Implementation
Phosphorus Sequestration Units & Bioreactor
Phosphorus run-off is an ubiquitous problem affecting many bodies of water across the world. It also varies in size and scale; for example, one family may overuse fertilizer which runs off into a small pond in their backyard, or a massive industrial-scale farm may be producing phosphorus pollutants which run off into the Atlantic Ocean.
What is unique about our project is that the beads and bioreactor we have created are scalable to fit any need. Additionally, through our human practices work, we spoke to Alicia Mulkey, who serves as Secretary of the Maryland State Soil Conservation Committee. She mentioned that small farmers did not want large form-factor bioreactors which took up their valuable land that they could instead be using for crops. As such, our proposed implementation includes having the reactor inflows and outflows underground, to minimize the area that is taken up by the system.

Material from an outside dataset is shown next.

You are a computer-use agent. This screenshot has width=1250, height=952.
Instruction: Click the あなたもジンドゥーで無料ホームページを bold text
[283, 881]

In terms of implementation, we would manufacture bioreactors of various sizes to fit different recycling needs. Then, the bioreactor and beads could be ordered and installed in the body of water which the customer wishes to filter water in. Then, over time the customer can replace the beads, but the bioreactor should last for a very long time. Large projects would be implemented with the help of a state, federal, or local government and identifying sites which could use the most uptake of phosphorus as well as where phosphorus should be released. Then, larger or custom-order bioreactors would be made to house the beads, and the devices would be installed at the preselected locations.

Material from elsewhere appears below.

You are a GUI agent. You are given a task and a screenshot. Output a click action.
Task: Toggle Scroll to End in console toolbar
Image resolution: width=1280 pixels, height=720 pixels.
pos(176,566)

Due to the modular nature of the beads, we can implement this project in a variety of ways. Even excluding the bioreactor, the beads themselves could be manufactured at scale and sold to other companies and interested parties which have their own ideas of how to use them.
Phosphorus Detection Methods
The initial plan when conceiving this project was to develop a biosensor which would be partnered with the phosphorus cleaning bioreactor to provide readings of phosphorus in the water and ensure the device was removing phosphorus from the water effectively. However, after meeting with experts in agricultural development at the Maryland Department of Agriculture as well as farmers who are the primary stakeholders in product deployment, we found that a biosensor would not be a cost-effective solution compared to readily available phosphorus monitoring solutions. This report will cover the existing phosphorus sensing methods available on the market and explore their advantages and disadvantages as well as explain how our biosensor design would function if it were to be deployed.

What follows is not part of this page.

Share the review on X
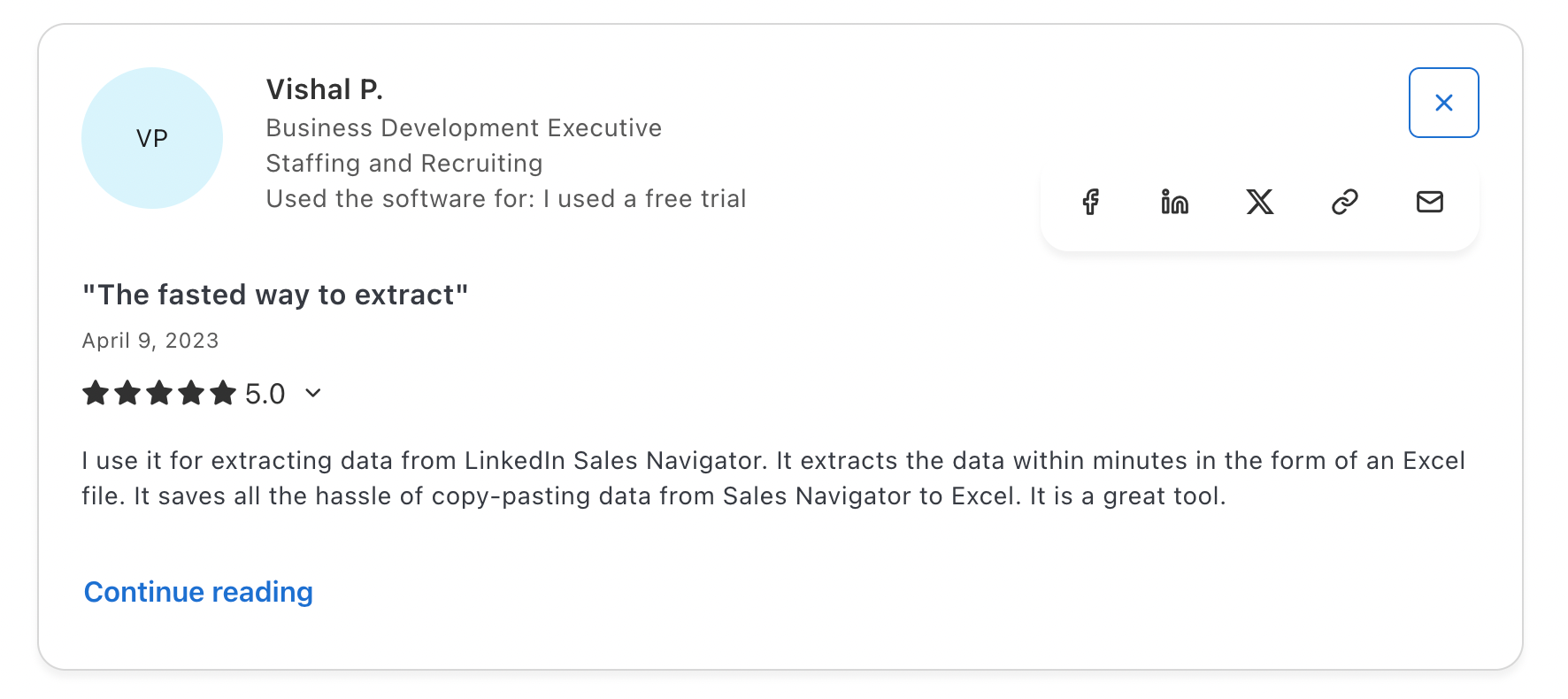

Modern farmers have a great variety of methods available to them to check the levels of phosphorus their farms release into the environment. Of the phosphorus sensing devices that exist there are two primary soil sensors and runoff sensors. Soil sensors function by being placed directly into the soil of farmland and monitoring phosphorus levels in their immediate surroundings. Due to their nature many individual sensors must be used to build a complete picture of phosphorus levels across a tract of farmland. There are a number of benefits to soil-based phosphorus sensors including their ability to detect phosphorus presence as it is in the soil which allows for both surface level runoff into streams and groundwater runoff into subterranean aquifers to be accounted for. In addition, soil-based phosphorus sensors are often paired with other sensors in a single deployable device which offers additional incentive for farmers as the information provided to them can be used to optimize fertilizer use and improve crop yield. An example of a multifunction sensor on the market today is the Teralytic company which produces wireless sensors which connect to a central application to help farmers optimize crop yields and minimize runoff pollution.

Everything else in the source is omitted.